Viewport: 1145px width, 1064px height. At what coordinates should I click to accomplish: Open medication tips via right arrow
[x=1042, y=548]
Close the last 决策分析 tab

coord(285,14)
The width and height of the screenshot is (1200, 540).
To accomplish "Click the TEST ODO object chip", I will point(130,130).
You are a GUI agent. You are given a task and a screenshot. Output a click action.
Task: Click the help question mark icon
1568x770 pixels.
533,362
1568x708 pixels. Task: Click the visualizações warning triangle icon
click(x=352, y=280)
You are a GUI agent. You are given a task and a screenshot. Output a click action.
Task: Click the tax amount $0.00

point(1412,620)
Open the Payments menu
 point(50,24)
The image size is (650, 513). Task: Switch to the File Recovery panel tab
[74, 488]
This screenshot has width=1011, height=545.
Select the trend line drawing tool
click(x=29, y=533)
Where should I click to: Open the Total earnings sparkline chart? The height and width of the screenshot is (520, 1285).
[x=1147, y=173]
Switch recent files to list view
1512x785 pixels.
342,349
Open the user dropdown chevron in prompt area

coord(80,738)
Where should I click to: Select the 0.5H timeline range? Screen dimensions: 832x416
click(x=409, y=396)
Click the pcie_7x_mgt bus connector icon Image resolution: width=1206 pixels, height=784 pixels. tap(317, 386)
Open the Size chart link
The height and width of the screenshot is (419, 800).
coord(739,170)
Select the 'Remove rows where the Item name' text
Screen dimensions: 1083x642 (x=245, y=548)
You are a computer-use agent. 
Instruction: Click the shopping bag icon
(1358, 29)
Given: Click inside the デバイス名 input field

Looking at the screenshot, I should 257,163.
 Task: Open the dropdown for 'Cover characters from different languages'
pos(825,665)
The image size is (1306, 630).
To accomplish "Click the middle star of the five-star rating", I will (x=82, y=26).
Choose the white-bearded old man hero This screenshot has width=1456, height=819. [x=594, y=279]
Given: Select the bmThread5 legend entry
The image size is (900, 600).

:: PROBLEM REQUIREMENTS ::
Reproduce each line of the records in which "This" appears.

:: FINISHED EXERCISE ::
This screenshot has width=1011, height=545.
Choose the white-bearded old man hero This screenshot has width=1456, height=819. [x=594, y=279]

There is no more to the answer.